Personal information
- Full name: Gray Viane
- Born: 19 May 1982 (age 44) Ōtāhuhu, New Zealand

Playing information
- Height: 175 cm (5 ft 9 in)
- Weight: 95 kg (14 st 13 lb)
- Position: Second-row, Centre, Wing
Club
| Years | Team | Pld | T | G | FG | P |
| 2003 | Wests Tigers | 9 | 0 | 0 | 0 | 0 |
| 2004 | St Helens | 4 | 1 | 0 | 0 | 4 |
| 2005 | Widnes Vikings | 20 | 13 | 0 | 0 | 52 |
| 2006 | Castleford Tigers | 27 | 14 | 0 | 0 | 56 |
| 2007 | Salford City Reds | 11 | 2 | 0 | 0 | 8 |
|  | Total | 71 | 30 | 0 | 0 | 120 |
Representative
| Years | Team | Pld | T | G | FG | P |
| 2005–06 | Samoa | 5 | 0 | 0 | 0 | 0 |
- Source:

= Gray Viane =

Samoa international rugby league footballer

Gray Viane (born 19 May 1982) is a former professional rugby league footballer who played in the 2000s.

==Early life==
Viane was born in Ōtāhuhu, New Zealand.

++++++

- WORK REQUEST 1: For each statement below, say yes or no according to the Gray Viane profile, and quote the exact words that settle it: (a) Viane was born in Ōtāhuhu, New Zealand; (b) fullback is one of Viane's listed positions; (c) Viane played professionally in the 1990s.
- WORK REQUEST 2: Using the Gray Viane profile, state Viane's height.
- WORK REQUEST 3: Write the next part of the Gray Viane profile, continuing from its final sentence.

- SUPPLIED INFORMATION:
++++++

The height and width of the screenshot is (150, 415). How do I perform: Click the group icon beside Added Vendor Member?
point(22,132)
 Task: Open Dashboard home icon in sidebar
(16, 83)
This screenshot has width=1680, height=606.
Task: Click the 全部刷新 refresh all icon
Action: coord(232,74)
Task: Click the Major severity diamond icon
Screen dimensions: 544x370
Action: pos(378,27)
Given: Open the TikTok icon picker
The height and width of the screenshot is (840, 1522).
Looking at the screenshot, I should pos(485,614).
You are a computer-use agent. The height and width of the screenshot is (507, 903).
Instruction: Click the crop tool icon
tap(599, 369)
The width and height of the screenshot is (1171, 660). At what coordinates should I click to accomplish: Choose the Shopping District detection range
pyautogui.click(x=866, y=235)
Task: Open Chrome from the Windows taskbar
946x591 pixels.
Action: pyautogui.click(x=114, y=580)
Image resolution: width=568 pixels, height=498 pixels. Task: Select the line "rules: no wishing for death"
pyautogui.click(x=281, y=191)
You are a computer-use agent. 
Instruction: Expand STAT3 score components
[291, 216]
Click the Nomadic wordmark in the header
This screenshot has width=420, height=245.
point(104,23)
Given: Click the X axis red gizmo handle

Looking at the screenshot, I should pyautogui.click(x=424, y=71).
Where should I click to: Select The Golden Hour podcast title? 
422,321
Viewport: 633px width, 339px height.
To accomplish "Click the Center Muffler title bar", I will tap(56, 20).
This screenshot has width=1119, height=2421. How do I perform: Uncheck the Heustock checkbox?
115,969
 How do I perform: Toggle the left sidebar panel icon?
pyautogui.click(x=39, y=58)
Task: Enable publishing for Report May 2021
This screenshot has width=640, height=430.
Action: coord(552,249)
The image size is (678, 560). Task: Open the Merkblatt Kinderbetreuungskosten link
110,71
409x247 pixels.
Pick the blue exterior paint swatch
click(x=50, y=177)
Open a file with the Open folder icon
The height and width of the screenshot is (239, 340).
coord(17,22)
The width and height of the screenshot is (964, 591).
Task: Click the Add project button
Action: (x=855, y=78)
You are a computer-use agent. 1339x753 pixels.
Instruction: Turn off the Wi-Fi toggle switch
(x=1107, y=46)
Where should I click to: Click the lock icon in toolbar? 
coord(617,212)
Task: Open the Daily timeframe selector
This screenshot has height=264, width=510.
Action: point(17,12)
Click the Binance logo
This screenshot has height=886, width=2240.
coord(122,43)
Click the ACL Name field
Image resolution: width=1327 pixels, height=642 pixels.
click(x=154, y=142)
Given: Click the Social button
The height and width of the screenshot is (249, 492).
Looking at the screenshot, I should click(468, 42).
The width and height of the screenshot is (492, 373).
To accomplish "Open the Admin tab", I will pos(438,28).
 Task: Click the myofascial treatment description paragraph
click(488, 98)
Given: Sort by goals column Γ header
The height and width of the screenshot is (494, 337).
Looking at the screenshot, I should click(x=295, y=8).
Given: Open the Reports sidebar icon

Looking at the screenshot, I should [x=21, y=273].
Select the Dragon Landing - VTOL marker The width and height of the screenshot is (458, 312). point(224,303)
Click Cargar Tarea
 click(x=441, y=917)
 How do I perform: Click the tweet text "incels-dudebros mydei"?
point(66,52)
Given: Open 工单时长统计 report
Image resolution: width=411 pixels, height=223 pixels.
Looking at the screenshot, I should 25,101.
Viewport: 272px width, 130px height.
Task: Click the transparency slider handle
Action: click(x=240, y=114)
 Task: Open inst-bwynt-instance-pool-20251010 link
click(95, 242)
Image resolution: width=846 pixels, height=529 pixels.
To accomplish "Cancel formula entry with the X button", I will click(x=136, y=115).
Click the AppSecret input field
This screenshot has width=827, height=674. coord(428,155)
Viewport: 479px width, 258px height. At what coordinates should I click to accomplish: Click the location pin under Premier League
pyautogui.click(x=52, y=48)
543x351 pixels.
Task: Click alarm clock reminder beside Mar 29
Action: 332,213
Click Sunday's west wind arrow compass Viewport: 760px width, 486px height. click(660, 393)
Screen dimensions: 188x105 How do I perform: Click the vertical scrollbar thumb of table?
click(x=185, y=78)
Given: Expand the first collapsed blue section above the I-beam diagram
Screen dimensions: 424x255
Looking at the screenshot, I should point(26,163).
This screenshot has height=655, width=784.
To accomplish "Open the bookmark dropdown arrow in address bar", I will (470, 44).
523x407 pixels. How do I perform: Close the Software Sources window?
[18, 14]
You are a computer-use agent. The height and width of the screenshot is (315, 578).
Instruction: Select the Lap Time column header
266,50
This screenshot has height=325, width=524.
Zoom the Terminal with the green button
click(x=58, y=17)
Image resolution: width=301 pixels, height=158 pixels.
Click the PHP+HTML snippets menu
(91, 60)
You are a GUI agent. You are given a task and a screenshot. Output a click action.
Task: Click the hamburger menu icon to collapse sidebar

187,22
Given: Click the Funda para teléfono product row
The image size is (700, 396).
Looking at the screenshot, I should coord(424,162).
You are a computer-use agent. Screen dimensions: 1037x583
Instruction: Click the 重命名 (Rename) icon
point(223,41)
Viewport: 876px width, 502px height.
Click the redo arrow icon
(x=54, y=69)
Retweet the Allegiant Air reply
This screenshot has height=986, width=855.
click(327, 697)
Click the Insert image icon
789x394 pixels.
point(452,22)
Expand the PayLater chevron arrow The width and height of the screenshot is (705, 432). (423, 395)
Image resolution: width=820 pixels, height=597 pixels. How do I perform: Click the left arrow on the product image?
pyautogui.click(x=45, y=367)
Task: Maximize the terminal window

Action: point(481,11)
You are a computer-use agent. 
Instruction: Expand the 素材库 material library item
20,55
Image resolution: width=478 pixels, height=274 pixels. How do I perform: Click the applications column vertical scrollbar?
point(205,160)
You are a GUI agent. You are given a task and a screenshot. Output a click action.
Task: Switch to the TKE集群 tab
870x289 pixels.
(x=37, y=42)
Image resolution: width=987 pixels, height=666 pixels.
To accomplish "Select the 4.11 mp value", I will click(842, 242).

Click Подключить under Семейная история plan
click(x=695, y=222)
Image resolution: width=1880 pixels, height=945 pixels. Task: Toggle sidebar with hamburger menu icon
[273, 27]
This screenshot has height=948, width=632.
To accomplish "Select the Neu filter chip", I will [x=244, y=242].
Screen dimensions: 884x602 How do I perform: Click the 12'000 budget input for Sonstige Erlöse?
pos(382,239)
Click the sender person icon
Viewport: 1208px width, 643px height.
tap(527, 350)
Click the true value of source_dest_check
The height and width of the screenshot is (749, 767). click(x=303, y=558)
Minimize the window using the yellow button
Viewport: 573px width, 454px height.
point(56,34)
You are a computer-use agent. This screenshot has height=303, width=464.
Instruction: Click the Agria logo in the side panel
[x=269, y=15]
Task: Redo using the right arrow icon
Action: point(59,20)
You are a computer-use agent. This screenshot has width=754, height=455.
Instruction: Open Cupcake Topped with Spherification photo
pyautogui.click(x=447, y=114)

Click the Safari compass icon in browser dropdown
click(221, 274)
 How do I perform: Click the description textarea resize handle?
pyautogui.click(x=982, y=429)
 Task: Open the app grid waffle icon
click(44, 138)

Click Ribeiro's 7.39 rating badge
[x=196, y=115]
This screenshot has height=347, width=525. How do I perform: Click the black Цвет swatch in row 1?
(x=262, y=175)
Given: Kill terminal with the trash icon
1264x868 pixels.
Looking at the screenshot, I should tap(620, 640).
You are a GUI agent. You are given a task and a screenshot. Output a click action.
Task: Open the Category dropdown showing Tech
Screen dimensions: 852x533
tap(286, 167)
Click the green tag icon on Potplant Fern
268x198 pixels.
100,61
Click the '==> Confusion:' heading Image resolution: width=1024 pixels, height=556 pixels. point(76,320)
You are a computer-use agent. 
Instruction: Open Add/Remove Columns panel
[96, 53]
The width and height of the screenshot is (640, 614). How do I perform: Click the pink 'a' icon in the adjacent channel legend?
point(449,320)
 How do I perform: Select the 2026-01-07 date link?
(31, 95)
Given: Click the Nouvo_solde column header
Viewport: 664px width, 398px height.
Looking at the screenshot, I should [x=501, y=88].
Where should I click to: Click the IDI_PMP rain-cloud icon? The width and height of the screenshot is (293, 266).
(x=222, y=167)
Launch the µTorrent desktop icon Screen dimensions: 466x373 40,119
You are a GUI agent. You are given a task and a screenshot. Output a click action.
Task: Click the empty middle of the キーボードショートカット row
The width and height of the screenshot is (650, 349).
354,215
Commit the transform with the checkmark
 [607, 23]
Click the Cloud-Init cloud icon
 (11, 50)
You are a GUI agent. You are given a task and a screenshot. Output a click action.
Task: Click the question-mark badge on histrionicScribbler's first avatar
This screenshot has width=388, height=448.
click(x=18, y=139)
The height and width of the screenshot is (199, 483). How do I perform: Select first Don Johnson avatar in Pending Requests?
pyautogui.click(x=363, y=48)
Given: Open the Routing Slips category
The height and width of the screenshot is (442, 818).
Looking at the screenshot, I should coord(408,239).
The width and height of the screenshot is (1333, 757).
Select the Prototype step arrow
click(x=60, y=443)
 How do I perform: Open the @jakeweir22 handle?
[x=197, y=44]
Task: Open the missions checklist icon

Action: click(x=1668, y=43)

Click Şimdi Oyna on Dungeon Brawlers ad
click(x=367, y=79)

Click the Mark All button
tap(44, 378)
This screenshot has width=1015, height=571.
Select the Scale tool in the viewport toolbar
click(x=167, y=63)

++++++

- WRITTEN REPLY 1:
(a) Yes: "Viane was born in Ōtāhuhu, New Zealand."
(b) No: "Position: Second-row, Centre, Wing"
(c) No: "who played in the 2000s."

- WRITTEN REPLY 2: 175 cm (5 ft 9 in)

- WRITTEN REPLY 3:
Viane played junior rugby league for the Leumeah Wolves and Liverpool Catholic Club Raiders, and attended Sarah Redfern High (a renowned rugby league school in Minto, New South Wales). He was selected to represent the Australian schoolboys rugby union team.

==Playing career==
Viane began his career in Australia with Wests Tigers, playing 9 NRL first grade games in 2003, before moving to England and signing in 2004 with St. Helens. Viane managed 4 games in total at St. Helens, scoring one try. The Samoan moved onto Widnes Vikings a season later and featured more prominently in the club's bid for Super League survival. He led the scoring sheet with thirteen tries in his stint in Widnes.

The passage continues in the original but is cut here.